= THE DATA =
[Start of section]

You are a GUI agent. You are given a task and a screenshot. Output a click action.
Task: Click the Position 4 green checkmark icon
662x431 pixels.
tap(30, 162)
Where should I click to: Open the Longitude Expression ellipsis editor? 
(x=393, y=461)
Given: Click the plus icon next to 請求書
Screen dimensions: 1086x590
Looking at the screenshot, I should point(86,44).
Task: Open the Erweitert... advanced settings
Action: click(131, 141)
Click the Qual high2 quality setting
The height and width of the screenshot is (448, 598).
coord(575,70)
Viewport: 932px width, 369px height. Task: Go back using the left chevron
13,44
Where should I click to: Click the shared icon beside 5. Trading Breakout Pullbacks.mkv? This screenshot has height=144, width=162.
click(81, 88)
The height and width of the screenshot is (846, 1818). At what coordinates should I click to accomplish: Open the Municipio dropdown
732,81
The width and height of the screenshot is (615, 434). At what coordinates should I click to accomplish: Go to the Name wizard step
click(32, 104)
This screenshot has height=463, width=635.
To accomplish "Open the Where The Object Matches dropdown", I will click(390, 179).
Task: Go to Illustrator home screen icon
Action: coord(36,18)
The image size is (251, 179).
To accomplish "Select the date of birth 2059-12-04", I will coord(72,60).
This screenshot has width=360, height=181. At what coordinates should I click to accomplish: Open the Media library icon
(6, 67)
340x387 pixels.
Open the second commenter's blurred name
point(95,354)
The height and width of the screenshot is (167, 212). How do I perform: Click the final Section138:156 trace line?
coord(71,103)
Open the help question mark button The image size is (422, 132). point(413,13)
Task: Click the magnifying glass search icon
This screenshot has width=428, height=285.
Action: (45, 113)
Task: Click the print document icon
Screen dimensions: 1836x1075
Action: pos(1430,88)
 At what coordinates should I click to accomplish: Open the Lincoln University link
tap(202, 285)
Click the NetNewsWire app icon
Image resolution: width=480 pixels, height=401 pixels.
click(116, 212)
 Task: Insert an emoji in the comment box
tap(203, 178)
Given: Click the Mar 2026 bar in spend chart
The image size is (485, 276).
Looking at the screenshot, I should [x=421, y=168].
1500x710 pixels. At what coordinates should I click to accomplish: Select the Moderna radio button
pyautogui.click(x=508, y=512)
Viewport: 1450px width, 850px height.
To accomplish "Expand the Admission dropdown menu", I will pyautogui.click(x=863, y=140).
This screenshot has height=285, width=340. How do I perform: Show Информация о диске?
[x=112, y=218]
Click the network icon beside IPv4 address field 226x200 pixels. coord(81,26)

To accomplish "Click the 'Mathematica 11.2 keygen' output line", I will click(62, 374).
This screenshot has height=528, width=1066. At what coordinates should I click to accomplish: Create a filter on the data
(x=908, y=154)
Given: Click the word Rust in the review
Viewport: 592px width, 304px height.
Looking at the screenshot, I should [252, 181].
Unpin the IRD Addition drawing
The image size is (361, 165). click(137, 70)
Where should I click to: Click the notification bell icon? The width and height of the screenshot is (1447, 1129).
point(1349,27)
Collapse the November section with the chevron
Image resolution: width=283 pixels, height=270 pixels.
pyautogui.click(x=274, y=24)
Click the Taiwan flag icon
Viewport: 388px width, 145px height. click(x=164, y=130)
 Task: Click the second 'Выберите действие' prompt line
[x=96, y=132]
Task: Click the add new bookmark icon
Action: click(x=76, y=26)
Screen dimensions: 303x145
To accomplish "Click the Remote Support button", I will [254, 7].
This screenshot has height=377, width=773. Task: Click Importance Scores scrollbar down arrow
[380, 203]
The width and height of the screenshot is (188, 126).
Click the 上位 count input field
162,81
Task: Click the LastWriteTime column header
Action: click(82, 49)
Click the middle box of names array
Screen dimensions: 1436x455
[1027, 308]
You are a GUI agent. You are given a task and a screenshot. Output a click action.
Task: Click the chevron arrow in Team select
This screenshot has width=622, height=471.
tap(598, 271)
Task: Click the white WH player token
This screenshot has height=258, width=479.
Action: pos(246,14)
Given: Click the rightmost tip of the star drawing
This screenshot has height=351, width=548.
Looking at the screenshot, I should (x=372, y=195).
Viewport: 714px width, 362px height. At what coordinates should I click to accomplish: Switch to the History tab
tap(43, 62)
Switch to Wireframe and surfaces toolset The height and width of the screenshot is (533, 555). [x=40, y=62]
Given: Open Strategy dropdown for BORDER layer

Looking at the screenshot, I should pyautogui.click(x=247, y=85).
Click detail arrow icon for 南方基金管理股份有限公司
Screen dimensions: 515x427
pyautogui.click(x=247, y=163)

[End of section]

Copy out the entries above again, keeping them exact.

= ANSWER TO THIS TASK =
You are a GUI agent. You are given a task and a screenshot. Output a click action.
Task: Click the Position 4 green checkmark icon
662x431 pixels.
tap(30, 162)
Where should I click to: Open the Longitude Expression ellipsis editor? 
(x=393, y=461)
Given: Click the plus icon next to 請求書
Screen dimensions: 1086x590
Looking at the screenshot, I should point(86,44).
Task: Open the Erweitert... advanced settings
Action: click(131, 141)
Click the Qual high2 quality setting
The height and width of the screenshot is (448, 598).
coord(575,70)
Viewport: 932px width, 369px height. Task: Go back using the left chevron
13,44
Where should I click to: Click the shared icon beside 5. Trading Breakout Pullbacks.mkv? This screenshot has height=144, width=162.
click(81, 88)
The height and width of the screenshot is (846, 1818). At what coordinates should I click to accomplish: Open the Municipio dropdown
732,81
The width and height of the screenshot is (615, 434). At what coordinates should I click to accomplish: Go to the Name wizard step
click(32, 104)
This screenshot has height=463, width=635.
To accomplish "Open the Where The Object Matches dropdown", I will click(390, 179).
Task: Go to Illustrator home screen icon
Action: coord(36,18)
The image size is (251, 179).
To accomplish "Select the date of birth 2059-12-04", I will coord(72,60).
This screenshot has width=360, height=181. At what coordinates should I click to accomplish: Open the Media library icon
(6, 67)
340x387 pixels.
Open the second commenter's blurred name
point(95,354)
The height and width of the screenshot is (167, 212). How do I perform: Click the final Section138:156 trace line?
coord(71,103)
Open the help question mark button The image size is (422, 132). point(413,13)
Task: Click the magnifying glass search icon
This screenshot has width=428, height=285.
Action: (45, 113)
Task: Click the print document icon
Screen dimensions: 1836x1075
Action: pos(1430,88)
 At what coordinates should I click to accomplish: Open the Lincoln University link
tap(202, 285)
Click the NetNewsWire app icon
Image resolution: width=480 pixels, height=401 pixels.
click(116, 212)
 Task: Insert an emoji in the comment box
tap(203, 178)
Given: Click the Mar 2026 bar in spend chart
The image size is (485, 276).
Looking at the screenshot, I should [x=421, y=168].
1500x710 pixels. At what coordinates should I click to accomplish: Select the Moderna radio button
pyautogui.click(x=508, y=512)
Viewport: 1450px width, 850px height.
To accomplish "Expand the Admission dropdown menu", I will pyautogui.click(x=863, y=140).
This screenshot has height=285, width=340. How do I perform: Show Информация о диске?
[x=112, y=218]
Click the network icon beside IPv4 address field 226x200 pixels. coord(81,26)

To accomplish "Click the 'Mathematica 11.2 keygen' output line", I will click(62, 374).
This screenshot has height=528, width=1066. At what coordinates should I click to accomplish: Create a filter on the data
(x=908, y=154)
Given: Click the word Rust in the review
Viewport: 592px width, 304px height.
Looking at the screenshot, I should [252, 181].
Unpin the IRD Addition drawing
The image size is (361, 165). click(137, 70)
Where should I click to: Click the notification bell icon? The width and height of the screenshot is (1447, 1129).
point(1349,27)
Collapse the November section with the chevron
Image resolution: width=283 pixels, height=270 pixels.
pyautogui.click(x=274, y=24)
Click the Taiwan flag icon
Viewport: 388px width, 145px height. click(x=164, y=130)
 Task: Click the second 'Выберите действие' prompt line
[x=96, y=132]
Task: Click the add new bookmark icon
Action: click(x=76, y=26)
Screen dimensions: 303x145
To accomplish "Click the Remote Support button", I will [254, 7].
This screenshot has height=377, width=773. Task: Click Importance Scores scrollbar down arrow
[380, 203]
The width and height of the screenshot is (188, 126).
Click the 上位 count input field
162,81
Task: Click the LastWriteTime column header
Action: click(82, 49)
Click the middle box of names array
Screen dimensions: 1436x455
[1027, 308]
You are a GUI agent. You are given a task and a screenshot. Output a click action.
Task: Click the chevron arrow in Team select
This screenshot has width=622, height=471.
tap(598, 271)
Task: Click the white WH player token
This screenshot has height=258, width=479.
Action: pos(246,14)
Given: Click the rightmost tip of the star drawing
This screenshot has height=351, width=548.
Looking at the screenshot, I should (x=372, y=195).
Viewport: 714px width, 362px height. At what coordinates should I click to accomplish: Switch to the History tab
tap(43, 62)
Switch to Wireframe and surfaces toolset The height and width of the screenshot is (533, 555). [x=40, y=62]
Given: Open Strategy dropdown for BORDER layer

Looking at the screenshot, I should pyautogui.click(x=247, y=85).
Click detail arrow icon for 南方基金管理股份有限公司
Screen dimensions: 515x427
pyautogui.click(x=247, y=163)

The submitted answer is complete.